The Thinking Processes from the Theory of Constraints TOC first appeared in the novel It’s Not Luck (1994), although a preliminary sketch of the Conflict Cloud had been published in the essay “What is this thing called TOC” that Dr. Goldratt wrote in 1991. Since then dozens of books and publications have become available, each of which claiming to provide further insight into the way the Thinking Processes should be used. Oded Cohen and myself dedicated nearly 40 pages of our book Deming and Goldratt: the Decalogue (1999) to that end. Indeed, the Thinking Processes are foundational for a successful adoption of our ten step process called “The Decalogue”.
The TP tools were devised to sustain and focus the change process underpinned by the POOGI (process of ongoing improvement) advocated by TOC. Each of the three phases of change:
- What to change
- What to change to
- How to make the change happen
is supported and facilitated by a purposefully designed logical tool. All together the Thinking Processes provide a very comprehensive and powerful mechanism that can ensure effective supervision and guidance over the change process. The Thinking Processes also represent an ideal companion to the development of a project plan.
The Thinking Processes help the visualization (through precise verbalization) of the complex, highly nonlinear network of cause-effect relationships that mark reality, as we perceive it. Such a network maps the “conversations” that make up our cognitive horizon.
With “conversations” we mean the aggregate of some of the most relevant categories of speech we use and that define the semantic boundary of our universe.
Within the framework of Intelligent Management the Thinking Processes play a very critical role; they enhance and fortify the faculties of the intellect that are responsible for the conception of new ideas (intuition), their full development through analysis (understanding) and the operational deployment of the actions needed to carry out the implementation of the fully analyzed idea (knowledge).
The Thinking Processes do so by linking these faculties, hence enabling a higher level of control over the interdependencies among these faculties; they act as controller over the variation associated with our thought processes. Moreover, the Thinking Processes help to harness the powerful forces represented by the emotions involved in the change process.
Emotional attributes play a role in the change process that is just as important as the purely intellect driven one.
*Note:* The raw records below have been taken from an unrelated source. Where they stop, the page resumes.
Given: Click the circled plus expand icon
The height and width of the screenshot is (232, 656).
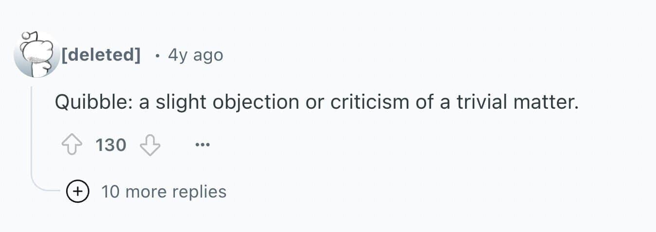Looking at the screenshot, I should tap(78, 192).
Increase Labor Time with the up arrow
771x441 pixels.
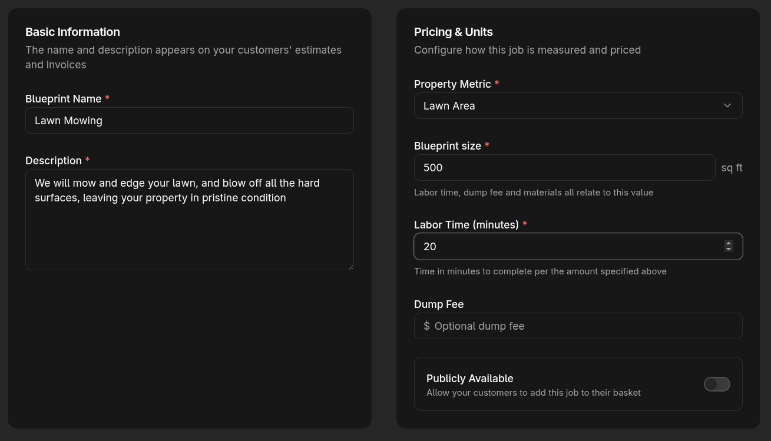(x=729, y=243)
The reason can be easily understood. If we seek to activate in an organization a process of continuous improvement we must trigger in people the desire to continuously learn. Such a desire cannot be sustained over time purely by the rational realization that “to live is to learn”. It just does not work that way.
Moreover, learning can be very de-stabilizing on an emotional level because it continuously pushes forward the boundary of our cognition and, with it, the gap between what we know and what we feel we can do with what we know.
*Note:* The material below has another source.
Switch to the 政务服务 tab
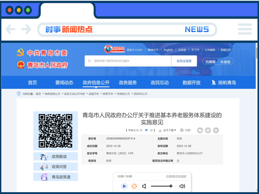The width and height of the screenshot is (259, 194). click(128, 83)
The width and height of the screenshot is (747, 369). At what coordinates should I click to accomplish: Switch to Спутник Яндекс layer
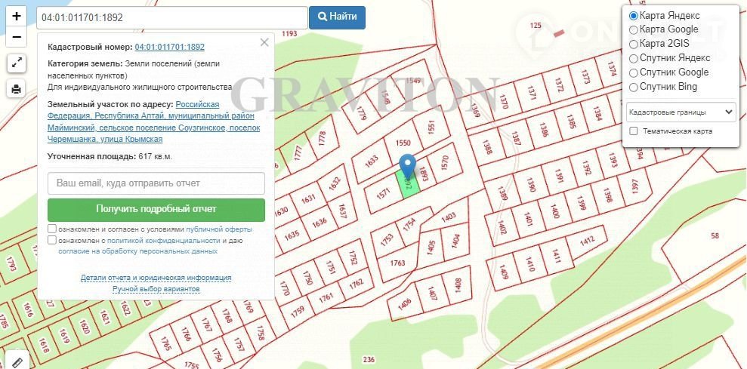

In order to leverage in a positive way the tension originated by this gap we must get a handle on our emotions, understand them and refine them; in other words, we must transform their potentially destructive power into a positive force that sustains change.
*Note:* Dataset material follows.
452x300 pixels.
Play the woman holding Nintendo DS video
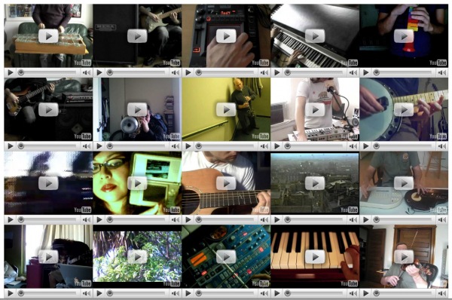pos(137,183)
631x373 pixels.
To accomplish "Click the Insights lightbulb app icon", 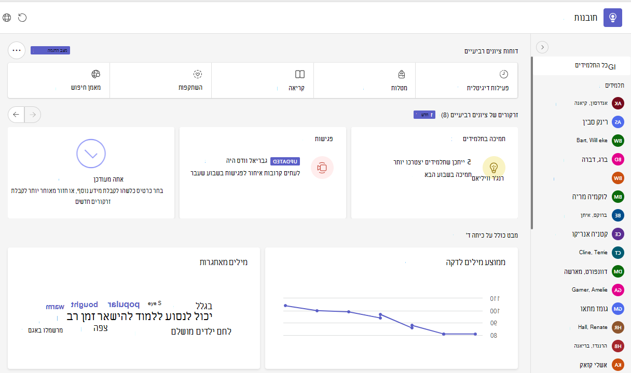I will [x=613, y=18].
This is precisely the role of the Thinking Processes: to help us manage the blend of intellect and emotion in the change process. In this way, “change” loses the somewhat ill defined feature of a corporate exercise and becomes that transformational effort which is at the very heart of the success of every individual and organization alike.
Contact us by email at intelligentmanagement@sechel.ws for details of our new programs to learn these Thinking Processes.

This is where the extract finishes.